Deloitte’s 2014 outlook says the defense industry will continue its downward trend over the past several years.
But the overall defense and aerospace industry will still grow in 2014, thanks to boosted revenue in the aerospace sector.
“It is likely that 2014 will bring high single to double-digit levels of growth in the commercial aerospace sub-sector, as experienced in 2012 and expected in 2013, given the dramatic production forecasts of the aircraft manufacturers,” Deloitte says.
The 2014 growth in the commercial aerospace industry is being driven by record-setting production levels, due to the accelerated replacement cycle of obsolete aircraft with newer fuel-efficient planes.

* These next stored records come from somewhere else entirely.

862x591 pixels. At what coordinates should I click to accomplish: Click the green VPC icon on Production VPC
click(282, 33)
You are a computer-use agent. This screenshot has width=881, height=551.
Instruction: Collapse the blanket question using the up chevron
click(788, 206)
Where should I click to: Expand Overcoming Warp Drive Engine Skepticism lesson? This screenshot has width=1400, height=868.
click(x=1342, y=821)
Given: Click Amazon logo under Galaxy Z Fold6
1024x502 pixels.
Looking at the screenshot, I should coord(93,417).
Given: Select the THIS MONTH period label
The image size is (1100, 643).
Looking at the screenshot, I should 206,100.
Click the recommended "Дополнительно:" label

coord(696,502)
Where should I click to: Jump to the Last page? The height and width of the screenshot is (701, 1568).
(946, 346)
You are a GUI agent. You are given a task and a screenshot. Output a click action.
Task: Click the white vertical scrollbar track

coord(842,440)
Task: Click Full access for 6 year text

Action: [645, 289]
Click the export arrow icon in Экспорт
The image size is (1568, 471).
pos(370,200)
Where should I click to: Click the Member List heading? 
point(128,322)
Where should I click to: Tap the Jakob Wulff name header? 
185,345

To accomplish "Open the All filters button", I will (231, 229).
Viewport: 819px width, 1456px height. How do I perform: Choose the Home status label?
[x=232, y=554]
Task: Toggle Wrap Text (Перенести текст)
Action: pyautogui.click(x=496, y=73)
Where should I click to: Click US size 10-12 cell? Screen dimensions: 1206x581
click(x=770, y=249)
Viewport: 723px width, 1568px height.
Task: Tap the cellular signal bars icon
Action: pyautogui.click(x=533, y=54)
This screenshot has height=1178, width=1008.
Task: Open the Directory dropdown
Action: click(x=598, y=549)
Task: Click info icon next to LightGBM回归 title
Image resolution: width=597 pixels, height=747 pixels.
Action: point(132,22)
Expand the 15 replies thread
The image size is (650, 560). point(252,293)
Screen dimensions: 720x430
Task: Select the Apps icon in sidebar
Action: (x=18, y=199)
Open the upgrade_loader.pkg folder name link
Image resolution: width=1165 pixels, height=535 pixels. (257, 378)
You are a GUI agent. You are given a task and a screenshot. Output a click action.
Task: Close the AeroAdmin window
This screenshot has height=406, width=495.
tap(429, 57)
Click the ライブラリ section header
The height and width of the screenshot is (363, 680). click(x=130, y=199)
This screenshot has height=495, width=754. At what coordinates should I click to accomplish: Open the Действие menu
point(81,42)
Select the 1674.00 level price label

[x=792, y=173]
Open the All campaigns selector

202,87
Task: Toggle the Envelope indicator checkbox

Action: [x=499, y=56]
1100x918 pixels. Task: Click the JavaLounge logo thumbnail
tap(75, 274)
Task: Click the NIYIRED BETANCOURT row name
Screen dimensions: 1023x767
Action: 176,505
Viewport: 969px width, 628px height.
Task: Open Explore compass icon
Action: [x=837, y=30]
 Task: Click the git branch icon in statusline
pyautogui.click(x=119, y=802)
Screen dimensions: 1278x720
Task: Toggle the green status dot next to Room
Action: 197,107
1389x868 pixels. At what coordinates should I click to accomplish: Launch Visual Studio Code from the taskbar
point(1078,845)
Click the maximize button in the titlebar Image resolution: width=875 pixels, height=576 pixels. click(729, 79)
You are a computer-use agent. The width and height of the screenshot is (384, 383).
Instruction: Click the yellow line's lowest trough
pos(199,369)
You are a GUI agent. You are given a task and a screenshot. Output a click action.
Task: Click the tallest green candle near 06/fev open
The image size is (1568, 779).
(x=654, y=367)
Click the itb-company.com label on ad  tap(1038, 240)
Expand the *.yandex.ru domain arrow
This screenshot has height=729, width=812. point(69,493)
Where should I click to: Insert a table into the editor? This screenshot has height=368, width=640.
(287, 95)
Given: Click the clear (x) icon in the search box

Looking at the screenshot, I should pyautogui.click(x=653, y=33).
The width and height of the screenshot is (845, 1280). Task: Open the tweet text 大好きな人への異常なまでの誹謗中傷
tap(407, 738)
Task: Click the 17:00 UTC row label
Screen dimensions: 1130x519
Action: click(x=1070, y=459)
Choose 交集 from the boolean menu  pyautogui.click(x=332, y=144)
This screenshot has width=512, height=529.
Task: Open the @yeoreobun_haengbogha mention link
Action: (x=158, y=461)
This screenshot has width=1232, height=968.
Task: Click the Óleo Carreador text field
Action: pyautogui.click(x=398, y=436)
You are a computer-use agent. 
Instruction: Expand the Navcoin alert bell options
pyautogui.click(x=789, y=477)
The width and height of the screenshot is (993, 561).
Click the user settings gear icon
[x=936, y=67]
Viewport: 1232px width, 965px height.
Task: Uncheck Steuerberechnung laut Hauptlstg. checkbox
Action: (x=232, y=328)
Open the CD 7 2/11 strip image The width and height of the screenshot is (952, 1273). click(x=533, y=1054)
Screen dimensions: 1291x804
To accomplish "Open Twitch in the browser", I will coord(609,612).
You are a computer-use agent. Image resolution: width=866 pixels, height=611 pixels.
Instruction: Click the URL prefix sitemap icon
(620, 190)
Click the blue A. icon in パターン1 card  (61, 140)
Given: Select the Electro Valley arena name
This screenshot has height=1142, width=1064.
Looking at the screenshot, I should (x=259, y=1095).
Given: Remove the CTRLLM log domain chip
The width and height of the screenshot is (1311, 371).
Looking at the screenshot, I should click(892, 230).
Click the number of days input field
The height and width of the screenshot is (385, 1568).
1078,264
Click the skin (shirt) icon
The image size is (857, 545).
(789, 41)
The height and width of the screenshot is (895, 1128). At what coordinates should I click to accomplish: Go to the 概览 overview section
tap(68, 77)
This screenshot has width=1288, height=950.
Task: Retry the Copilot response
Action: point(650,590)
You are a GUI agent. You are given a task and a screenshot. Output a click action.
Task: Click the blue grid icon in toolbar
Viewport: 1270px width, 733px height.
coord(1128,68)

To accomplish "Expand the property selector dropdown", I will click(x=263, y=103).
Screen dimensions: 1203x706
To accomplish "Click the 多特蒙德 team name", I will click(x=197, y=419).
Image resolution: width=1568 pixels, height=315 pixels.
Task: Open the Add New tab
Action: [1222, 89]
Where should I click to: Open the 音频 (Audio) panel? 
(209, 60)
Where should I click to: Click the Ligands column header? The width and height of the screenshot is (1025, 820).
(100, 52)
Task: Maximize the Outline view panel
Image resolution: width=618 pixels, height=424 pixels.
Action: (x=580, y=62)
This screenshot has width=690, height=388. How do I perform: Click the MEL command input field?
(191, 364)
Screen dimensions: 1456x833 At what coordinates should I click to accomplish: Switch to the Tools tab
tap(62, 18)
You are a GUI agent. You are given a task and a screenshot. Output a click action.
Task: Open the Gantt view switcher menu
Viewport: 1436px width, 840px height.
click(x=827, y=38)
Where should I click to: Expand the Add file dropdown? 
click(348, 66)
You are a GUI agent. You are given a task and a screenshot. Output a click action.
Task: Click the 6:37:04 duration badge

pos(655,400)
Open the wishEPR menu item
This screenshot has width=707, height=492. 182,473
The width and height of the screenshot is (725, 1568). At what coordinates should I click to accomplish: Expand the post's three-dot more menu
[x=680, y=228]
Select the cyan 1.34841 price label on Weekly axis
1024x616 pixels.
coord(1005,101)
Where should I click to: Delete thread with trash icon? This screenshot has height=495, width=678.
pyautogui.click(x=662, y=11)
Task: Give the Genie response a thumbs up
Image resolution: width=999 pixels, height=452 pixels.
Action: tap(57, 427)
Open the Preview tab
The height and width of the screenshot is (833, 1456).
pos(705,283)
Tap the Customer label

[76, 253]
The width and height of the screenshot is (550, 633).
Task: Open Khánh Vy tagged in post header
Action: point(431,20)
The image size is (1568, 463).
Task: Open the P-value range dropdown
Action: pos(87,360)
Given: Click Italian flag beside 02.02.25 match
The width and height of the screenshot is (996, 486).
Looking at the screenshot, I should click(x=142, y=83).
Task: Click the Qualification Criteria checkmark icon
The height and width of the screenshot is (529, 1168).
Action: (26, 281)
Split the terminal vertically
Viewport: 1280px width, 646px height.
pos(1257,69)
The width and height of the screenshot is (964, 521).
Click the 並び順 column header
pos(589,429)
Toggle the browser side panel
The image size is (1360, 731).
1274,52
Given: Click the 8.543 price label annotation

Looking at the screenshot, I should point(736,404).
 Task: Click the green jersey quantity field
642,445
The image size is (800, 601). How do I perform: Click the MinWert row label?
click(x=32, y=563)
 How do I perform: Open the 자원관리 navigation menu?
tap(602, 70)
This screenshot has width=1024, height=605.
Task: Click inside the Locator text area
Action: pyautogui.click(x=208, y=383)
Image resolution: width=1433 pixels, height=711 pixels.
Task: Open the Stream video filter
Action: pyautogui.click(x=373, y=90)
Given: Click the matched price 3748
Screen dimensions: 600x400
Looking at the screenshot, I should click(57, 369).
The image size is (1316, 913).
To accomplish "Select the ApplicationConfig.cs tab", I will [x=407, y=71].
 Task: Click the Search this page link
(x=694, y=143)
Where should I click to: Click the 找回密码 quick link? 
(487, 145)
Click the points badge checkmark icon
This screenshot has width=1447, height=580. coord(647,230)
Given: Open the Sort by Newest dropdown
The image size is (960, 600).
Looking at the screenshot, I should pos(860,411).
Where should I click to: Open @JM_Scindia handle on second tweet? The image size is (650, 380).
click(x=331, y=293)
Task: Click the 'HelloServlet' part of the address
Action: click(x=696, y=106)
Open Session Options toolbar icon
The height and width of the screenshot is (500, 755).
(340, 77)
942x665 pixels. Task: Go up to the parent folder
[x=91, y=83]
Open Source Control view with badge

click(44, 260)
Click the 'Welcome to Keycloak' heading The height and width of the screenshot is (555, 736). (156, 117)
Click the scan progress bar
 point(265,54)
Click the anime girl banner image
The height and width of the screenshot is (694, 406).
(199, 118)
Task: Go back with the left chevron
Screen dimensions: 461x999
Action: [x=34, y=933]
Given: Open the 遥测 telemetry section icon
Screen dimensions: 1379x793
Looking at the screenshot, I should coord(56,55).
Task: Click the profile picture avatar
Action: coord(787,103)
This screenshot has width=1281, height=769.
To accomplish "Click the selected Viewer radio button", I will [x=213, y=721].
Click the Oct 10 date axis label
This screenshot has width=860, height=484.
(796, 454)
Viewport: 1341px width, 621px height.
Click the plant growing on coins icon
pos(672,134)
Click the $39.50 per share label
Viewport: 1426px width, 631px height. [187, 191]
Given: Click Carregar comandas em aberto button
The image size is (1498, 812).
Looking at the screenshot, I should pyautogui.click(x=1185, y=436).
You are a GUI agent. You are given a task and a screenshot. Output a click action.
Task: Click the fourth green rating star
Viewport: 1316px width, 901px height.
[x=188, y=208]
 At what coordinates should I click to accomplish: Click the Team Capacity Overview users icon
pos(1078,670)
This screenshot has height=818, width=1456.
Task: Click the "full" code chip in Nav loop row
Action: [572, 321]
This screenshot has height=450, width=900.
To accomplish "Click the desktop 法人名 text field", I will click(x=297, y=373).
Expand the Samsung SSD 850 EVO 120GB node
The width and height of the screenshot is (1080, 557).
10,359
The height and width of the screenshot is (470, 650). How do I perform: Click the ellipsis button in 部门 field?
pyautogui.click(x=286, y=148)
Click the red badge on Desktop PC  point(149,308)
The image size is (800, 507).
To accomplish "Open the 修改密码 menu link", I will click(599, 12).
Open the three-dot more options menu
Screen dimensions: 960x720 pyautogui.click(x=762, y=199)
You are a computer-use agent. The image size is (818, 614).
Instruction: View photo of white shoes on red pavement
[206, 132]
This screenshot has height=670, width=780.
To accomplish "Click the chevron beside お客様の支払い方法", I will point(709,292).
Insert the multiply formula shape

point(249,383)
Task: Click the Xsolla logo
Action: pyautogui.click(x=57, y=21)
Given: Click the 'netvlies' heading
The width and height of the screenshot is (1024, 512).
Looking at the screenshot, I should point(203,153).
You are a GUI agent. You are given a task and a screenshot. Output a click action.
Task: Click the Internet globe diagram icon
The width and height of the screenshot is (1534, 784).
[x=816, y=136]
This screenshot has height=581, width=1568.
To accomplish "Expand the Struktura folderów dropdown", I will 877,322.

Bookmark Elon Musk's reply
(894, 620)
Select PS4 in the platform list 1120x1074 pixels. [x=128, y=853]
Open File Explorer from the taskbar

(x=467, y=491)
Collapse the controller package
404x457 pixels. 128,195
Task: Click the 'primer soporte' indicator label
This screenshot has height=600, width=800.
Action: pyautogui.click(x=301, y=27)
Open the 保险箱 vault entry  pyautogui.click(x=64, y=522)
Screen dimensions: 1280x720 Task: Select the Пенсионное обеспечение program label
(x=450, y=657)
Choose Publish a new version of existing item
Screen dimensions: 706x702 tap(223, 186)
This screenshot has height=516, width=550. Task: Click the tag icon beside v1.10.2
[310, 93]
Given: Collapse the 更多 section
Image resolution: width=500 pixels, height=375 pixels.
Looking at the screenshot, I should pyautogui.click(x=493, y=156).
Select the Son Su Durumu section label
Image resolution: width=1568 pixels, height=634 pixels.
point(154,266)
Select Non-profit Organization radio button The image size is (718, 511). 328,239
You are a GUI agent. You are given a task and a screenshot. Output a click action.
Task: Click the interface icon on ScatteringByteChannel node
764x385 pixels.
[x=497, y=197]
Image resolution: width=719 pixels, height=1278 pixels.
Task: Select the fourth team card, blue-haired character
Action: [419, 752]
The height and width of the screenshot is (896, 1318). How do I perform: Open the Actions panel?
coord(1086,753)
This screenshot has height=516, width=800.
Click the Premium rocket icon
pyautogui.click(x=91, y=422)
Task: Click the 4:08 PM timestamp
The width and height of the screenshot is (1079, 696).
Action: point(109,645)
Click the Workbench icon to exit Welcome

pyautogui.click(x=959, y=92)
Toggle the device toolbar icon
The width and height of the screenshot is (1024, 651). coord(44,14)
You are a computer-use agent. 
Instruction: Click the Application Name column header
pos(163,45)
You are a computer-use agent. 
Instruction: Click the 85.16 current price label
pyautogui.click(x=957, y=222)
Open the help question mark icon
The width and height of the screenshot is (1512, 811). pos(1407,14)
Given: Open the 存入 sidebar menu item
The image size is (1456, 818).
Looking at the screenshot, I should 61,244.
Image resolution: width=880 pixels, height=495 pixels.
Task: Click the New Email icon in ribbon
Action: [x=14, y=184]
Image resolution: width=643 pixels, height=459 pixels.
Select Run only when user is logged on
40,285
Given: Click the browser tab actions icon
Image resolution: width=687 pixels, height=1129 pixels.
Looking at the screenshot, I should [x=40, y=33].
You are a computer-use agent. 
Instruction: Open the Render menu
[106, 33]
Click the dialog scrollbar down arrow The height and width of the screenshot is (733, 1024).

The report predicts that by 2023, annual production levels in the commercial aerospace industry will increase by 25 percent.
The Deloitte report also cites increases in passenger demand in places like the Middle East and the Asia-Pacific region.
For the defense industry, the end of the conflicts in Iraq and Afghanistan has driven defense budgets lower. The report says that defense spending is increasing in several areas — the Middle East, China, India, Russia, South Korea, Brazil and Japan — but that isn’t counteracting declines elsewhere.
The U.S. defense budget has a major impact on the global trends, as the United States accounts for 39 percent of global defense spending.
The Pentagon had $37 billion cut from its 2013 budget under sequestration. While the budget deal reached last month provided the Pentagon with $31 billion in sequester relief over the next two years, the new Defense budget cap is still $30 billion lower than the Pentagon’s proposed 2014 budget.
“The government customers of global defense companies continue to be challenged with affordability and competing domestic priorities,” the report says. “Thus, global defense spending is expected to continue to decline.”